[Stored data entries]
================
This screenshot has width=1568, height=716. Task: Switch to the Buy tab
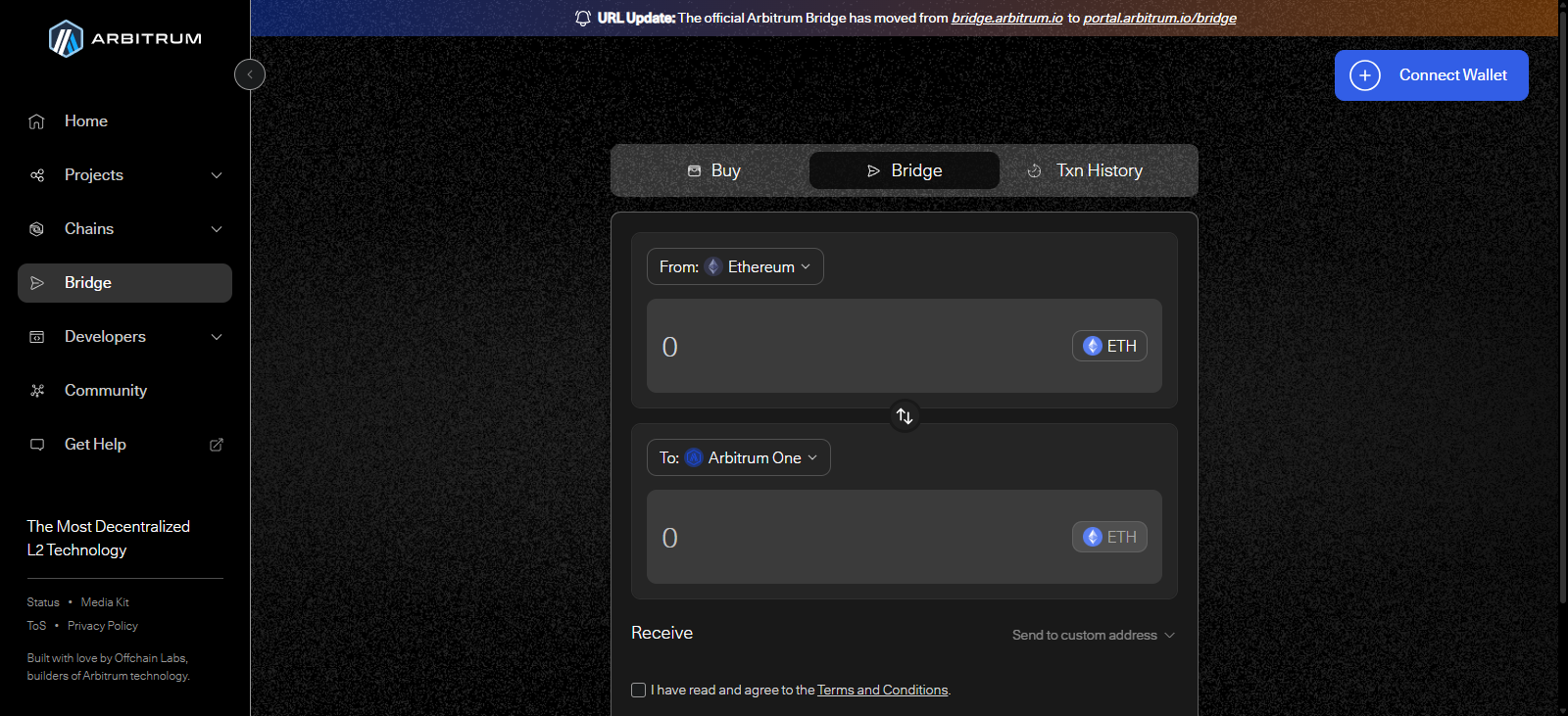click(x=713, y=170)
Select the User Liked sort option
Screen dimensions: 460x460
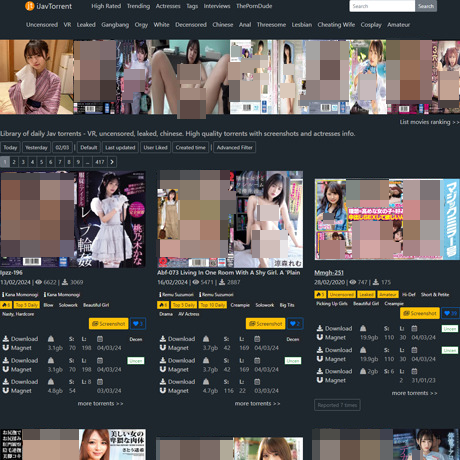(x=155, y=147)
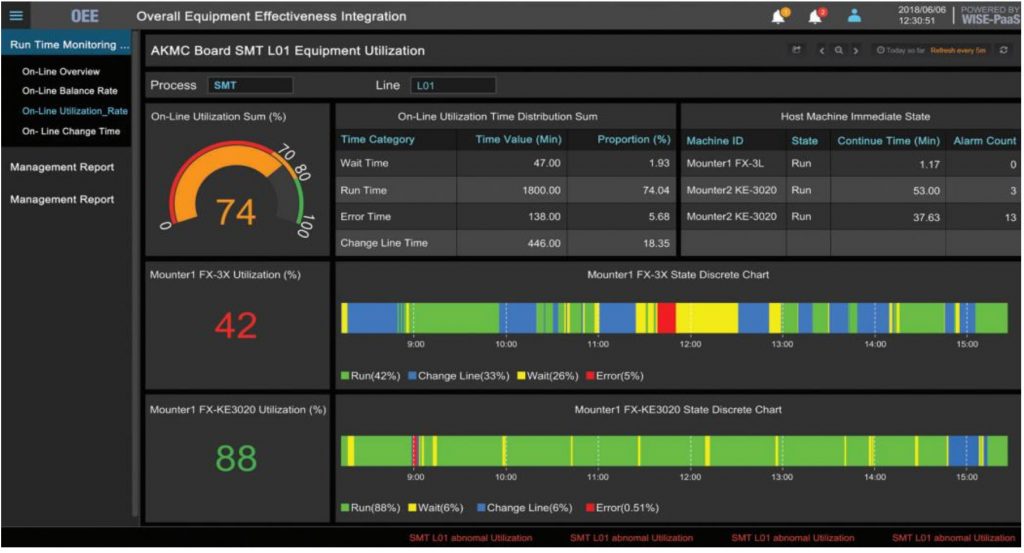Screen dimensions: 1024x553
Task: Open the 'Today so far' time picker
Action: pyautogui.click(x=900, y=51)
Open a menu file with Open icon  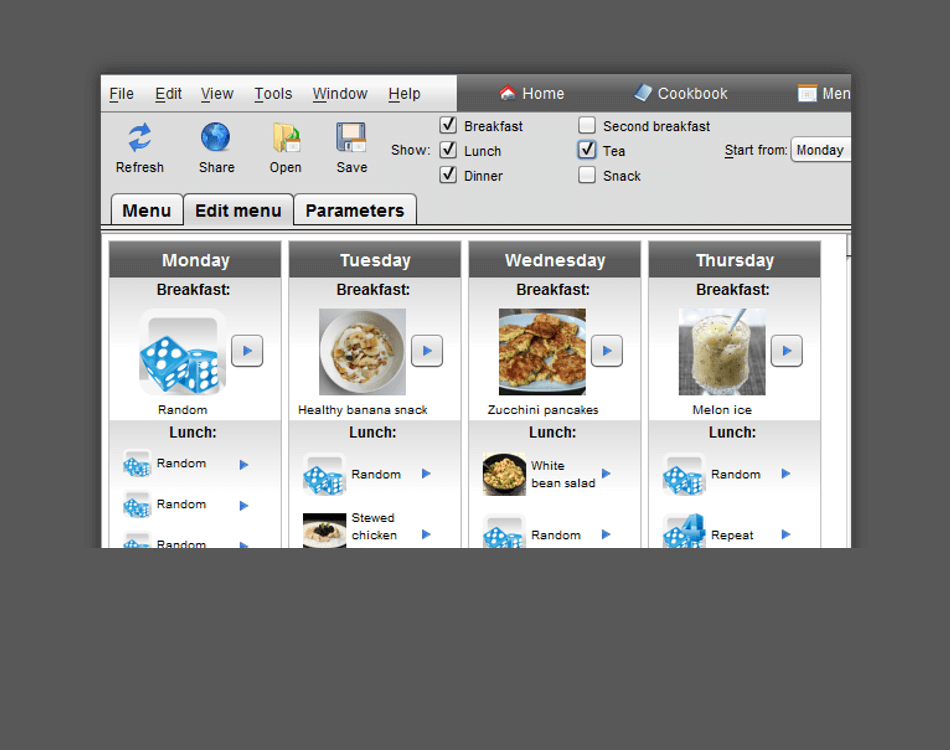click(x=286, y=138)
================
▸ What the task asks
Nothing but the lines from the first line of the records above to the line with "Select the User Liked sort option", inclusive, should be transcribed exactly, and the pictures must be left out.

▸ Problem solution
This screenshot has width=1568, height=716. Task: Switch to the Buy tab
click(x=713, y=170)
Select the User Liked sort option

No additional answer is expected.